TEXT PASSAGE:
Erich Bergen as Billy Crocker and Rachel York as Reno Sweeney. Photo by Joan Marcus.

This is the other splashy musical that takes place aboard an ocean liner – the one that doesn’t strike an iceberg.

In case a reminder is needed as to why Cole Porter was one of the great 20th century songwriters, we don’t need to wait long once the lights go down and the band strikes up: “I Get A Kick Out Of You” and “You’re The Top” wash over us within the first few minutes.

“Anything Goes” premiered in 1934, and the story seems to take place in the same year. The cast is on a transatlantic cruise to London via the SS American, the moneyed class decked out in their elegance, and we’re right there with them on their sister ship, the SS Ahmanson. And for a couple of hours it will certainly feel that way.

WORK TO COMPLETE:
1. Rewrite the text about Anything Goes, everything from "In case a reminder" down to "feel that way.", with "transatlantic cruise" replaced by "Atlantic crossing".
2. Answer these questions from the text about Anything Goes.
(a) Who took the photo?
(b) In what year did "Anything Goes" premiere?
(c) On which ship is the cast cruising to London?

DATA SHOWN:
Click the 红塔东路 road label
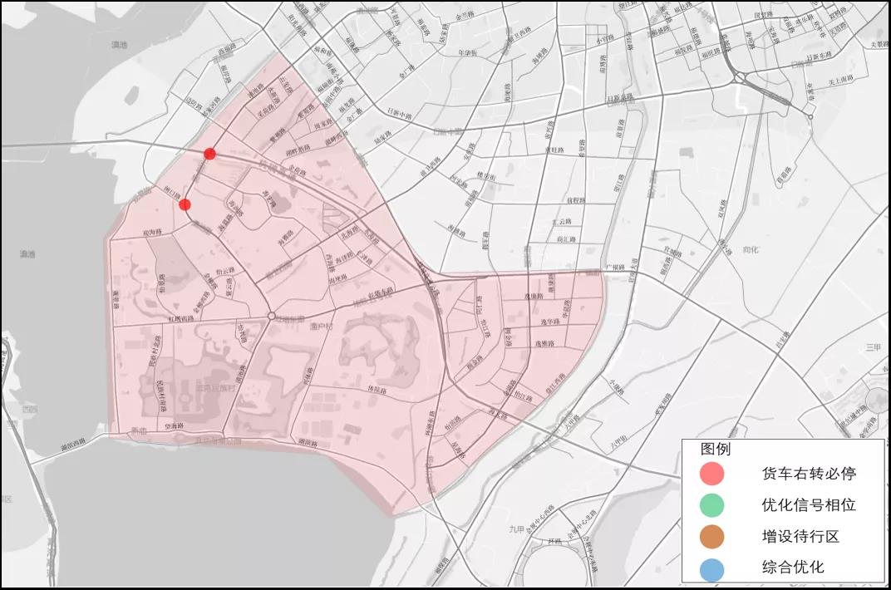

==

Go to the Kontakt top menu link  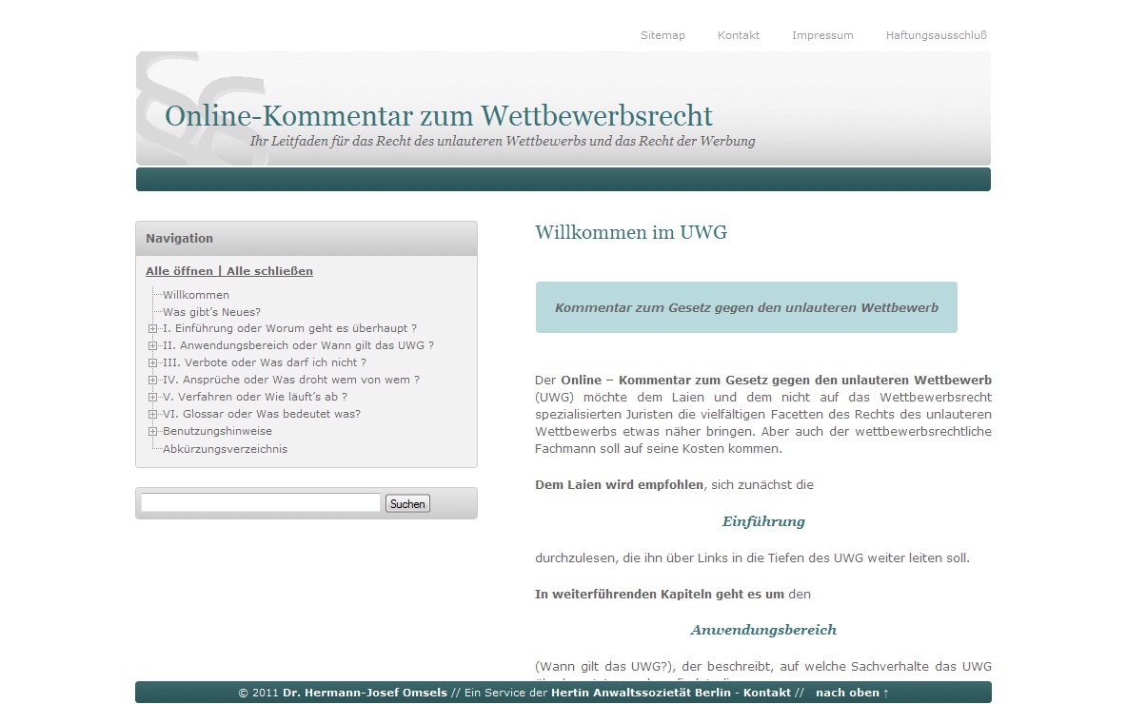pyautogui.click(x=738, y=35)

EXERCISE RESULTS:
1.
In case a reminder is needed as to why Cole Porter was one of the great 20th century songwriters, we don’t need to wait long once the lights go down and the band strikes up: “I Get A Kick Out Of You” and “You’re The Top” wash over us within the first few minutes.

“Anything Goes” premiered in 1934, and the story seems to take place in the same year. The cast is on a Atlantic crossing to London via the SS American, the moneyed class decked out in their elegance, and we’re right there with them on their sister ship, the SS Ahmanson. And for a couple of hours it will certainly feel that way.

2.
(a) Joan Marcus
(b) 1934
(c) The SS American